**What the task requires:** Arrange everything in the data from the line containing "Click the Consider Time input field" down to the line containing "click(x=1324, y=458)" as a Markdown table with the columns Row and Line, giving each line a row number and leaving out blank lines.
* START *
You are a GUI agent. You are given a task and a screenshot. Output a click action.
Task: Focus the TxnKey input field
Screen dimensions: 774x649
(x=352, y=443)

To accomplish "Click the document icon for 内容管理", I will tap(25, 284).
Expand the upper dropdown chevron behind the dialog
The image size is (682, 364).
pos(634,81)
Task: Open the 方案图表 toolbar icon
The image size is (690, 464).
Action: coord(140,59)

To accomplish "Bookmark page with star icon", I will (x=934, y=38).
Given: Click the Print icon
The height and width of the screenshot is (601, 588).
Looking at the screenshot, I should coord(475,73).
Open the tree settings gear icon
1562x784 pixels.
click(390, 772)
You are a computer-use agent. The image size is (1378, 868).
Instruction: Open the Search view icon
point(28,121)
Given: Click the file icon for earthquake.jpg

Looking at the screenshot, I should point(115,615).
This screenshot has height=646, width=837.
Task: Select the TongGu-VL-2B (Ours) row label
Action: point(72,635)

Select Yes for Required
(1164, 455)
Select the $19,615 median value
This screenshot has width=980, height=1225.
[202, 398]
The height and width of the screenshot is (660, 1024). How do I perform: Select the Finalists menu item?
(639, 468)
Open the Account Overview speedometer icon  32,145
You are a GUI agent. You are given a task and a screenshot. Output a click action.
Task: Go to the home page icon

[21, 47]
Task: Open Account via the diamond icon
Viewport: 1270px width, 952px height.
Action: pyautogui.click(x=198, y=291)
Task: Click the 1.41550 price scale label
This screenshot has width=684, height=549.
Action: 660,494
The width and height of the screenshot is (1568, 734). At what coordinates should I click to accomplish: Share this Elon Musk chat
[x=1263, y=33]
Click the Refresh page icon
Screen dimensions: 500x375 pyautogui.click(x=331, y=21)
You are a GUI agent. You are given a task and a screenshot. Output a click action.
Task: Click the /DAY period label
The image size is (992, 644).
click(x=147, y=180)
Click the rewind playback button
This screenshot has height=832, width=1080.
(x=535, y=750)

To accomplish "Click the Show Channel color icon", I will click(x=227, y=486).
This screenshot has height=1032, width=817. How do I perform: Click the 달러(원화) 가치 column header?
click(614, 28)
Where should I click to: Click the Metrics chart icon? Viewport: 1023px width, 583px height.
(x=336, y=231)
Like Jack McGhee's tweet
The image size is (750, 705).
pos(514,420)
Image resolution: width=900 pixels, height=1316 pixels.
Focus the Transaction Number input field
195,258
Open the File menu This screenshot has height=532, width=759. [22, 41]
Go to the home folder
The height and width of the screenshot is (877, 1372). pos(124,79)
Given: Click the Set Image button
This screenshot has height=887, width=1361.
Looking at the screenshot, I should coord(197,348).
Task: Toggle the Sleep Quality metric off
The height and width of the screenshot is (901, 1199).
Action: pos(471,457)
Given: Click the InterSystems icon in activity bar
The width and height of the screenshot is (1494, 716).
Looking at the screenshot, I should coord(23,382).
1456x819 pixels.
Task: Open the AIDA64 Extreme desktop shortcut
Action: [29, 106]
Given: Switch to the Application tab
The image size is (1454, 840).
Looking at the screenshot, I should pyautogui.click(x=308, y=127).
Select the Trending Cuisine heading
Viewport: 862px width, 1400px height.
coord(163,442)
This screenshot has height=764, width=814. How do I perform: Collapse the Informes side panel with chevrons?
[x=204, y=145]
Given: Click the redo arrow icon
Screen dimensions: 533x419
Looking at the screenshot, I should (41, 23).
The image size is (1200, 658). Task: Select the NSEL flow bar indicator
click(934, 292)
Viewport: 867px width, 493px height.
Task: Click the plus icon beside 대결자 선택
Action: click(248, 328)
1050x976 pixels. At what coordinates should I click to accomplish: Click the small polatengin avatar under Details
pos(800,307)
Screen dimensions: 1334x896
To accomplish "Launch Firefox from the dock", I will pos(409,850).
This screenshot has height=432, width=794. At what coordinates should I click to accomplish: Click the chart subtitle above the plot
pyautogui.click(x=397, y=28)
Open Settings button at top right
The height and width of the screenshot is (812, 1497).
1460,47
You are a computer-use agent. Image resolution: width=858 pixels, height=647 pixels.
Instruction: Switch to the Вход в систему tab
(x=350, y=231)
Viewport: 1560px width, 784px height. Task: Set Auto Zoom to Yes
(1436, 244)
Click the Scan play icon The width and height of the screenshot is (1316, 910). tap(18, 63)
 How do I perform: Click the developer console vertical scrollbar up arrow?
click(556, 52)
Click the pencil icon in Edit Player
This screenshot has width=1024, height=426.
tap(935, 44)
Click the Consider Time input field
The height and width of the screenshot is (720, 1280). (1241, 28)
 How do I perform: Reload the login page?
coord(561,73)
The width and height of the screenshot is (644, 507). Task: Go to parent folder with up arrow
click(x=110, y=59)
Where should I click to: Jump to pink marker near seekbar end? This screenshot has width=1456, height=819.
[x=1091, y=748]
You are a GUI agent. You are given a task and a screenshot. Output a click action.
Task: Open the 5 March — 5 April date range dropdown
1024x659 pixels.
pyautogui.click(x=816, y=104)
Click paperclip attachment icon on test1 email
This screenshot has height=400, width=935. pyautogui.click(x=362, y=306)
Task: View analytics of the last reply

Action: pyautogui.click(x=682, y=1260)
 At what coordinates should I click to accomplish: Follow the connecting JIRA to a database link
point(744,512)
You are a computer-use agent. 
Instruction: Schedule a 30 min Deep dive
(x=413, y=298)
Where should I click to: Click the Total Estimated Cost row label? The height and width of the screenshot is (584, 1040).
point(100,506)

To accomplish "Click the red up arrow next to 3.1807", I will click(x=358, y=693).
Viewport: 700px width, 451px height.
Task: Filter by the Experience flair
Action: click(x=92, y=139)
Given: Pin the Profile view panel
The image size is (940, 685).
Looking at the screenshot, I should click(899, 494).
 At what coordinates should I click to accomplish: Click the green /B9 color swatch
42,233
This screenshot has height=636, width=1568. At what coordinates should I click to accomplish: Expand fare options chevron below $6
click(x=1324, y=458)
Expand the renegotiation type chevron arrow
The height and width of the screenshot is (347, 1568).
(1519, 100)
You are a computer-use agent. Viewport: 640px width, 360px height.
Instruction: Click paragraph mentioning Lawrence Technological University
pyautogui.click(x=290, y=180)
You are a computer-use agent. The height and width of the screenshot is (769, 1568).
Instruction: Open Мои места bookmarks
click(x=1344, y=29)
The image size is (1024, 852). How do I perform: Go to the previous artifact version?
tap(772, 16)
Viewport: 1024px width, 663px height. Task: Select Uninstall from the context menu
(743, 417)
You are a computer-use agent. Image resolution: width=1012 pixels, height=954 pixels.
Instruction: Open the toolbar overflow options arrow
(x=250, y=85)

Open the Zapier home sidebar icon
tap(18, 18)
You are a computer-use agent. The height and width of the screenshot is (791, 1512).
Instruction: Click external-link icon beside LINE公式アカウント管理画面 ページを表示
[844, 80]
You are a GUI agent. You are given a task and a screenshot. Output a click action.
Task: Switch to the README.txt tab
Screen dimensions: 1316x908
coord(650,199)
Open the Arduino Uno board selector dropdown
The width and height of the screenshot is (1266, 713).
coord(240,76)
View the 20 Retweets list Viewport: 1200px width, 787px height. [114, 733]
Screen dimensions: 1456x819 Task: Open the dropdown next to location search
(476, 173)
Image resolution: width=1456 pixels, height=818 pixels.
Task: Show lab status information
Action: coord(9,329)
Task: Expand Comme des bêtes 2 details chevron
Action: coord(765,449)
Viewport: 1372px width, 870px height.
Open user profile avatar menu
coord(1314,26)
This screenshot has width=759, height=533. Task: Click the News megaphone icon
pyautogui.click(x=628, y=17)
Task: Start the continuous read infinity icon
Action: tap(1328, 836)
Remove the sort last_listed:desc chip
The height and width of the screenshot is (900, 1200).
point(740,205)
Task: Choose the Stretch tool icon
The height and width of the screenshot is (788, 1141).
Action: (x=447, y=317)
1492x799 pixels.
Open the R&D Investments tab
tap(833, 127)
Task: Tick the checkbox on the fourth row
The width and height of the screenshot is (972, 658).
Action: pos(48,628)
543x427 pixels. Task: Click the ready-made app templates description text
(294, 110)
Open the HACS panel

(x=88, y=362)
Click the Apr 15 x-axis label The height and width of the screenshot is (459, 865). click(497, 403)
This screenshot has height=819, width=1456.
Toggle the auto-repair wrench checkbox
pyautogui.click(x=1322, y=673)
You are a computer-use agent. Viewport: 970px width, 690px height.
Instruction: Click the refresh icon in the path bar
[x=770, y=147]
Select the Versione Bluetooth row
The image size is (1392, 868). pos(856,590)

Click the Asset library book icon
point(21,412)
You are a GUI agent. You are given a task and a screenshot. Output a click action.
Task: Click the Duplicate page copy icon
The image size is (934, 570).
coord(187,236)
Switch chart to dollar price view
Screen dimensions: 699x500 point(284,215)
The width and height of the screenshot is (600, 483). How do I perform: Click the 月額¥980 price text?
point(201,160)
* END *
**Task result:**
| Row | Line |
|---|---|
| 1 | Click the Consider Time input field |
| 2 | The height and width of the screenshot is (720, 1280). (1241, 28) |
| 3 |  How do I perform: Reload the login page? |
| 4 | coord(561,73) |
| 5 | The width and height of the screenshot is (644, 507). Task: Go to parent folder with up arrow |
| 6 | click(x=110, y=59) |
| 7 | Where should I click to: Jump to pink marker near seekbar end? This screenshot has width=1456, height=819. |
| 8 | [x=1091, y=748] |
| 9 | You are a GUI agent. You are given a task and a screenshot. Output a click action. |
| 10 | Task: Open the 5 March — 5 April date range dropdown |
| 11 | 1024x659 pixels. |
| 12 | pyautogui.click(x=816, y=104) |
| 13 | Click paperclip attachment icon on test1 email |
| 14 | This screenshot has height=400, width=935. pyautogui.click(x=362, y=306) |
| 15 | Task: View analytics of the last reply |
| 16 | Action: pyautogui.click(x=682, y=1260) |
| 17 |  At what coordinates should I click to accomplish: Follow the connecting JIRA to a database link |
| 18 | point(744,512) |
| 19 | You are a computer-use agent.  |
| 20 | Instruction: Schedule a 30 min Deep dive |
| 21 | (x=413, y=298) |
| 22 | Where should I click to: Click the Total Estimated Cost row label? The height and width of the screenshot is (584, 1040). |
| 23 | point(100,506) |
| 24 | To accomplish "Click the red up arrow next to 3.1807", I will click(x=358, y=693). |
| 25 | Viewport: 700px width, 451px height. |
| 26 | Task: Filter by the Experience flair |
| 27 | Action: click(x=92, y=139) |
| 28 | Given: Pin the Profile view panel |
| 29 | The image size is (940, 685). |
| 30 | Looking at the screenshot, I should click(899, 494). |
| 31 |  At what coordinates should I click to accomplish: Click the green /B9 color swatch |
| 32 | 42,233 |
| 33 | This screenshot has height=636, width=1568. At what coordinates should I click to accomplish: Expand fare options chevron below $6 |
| 34 | click(x=1324, y=458) |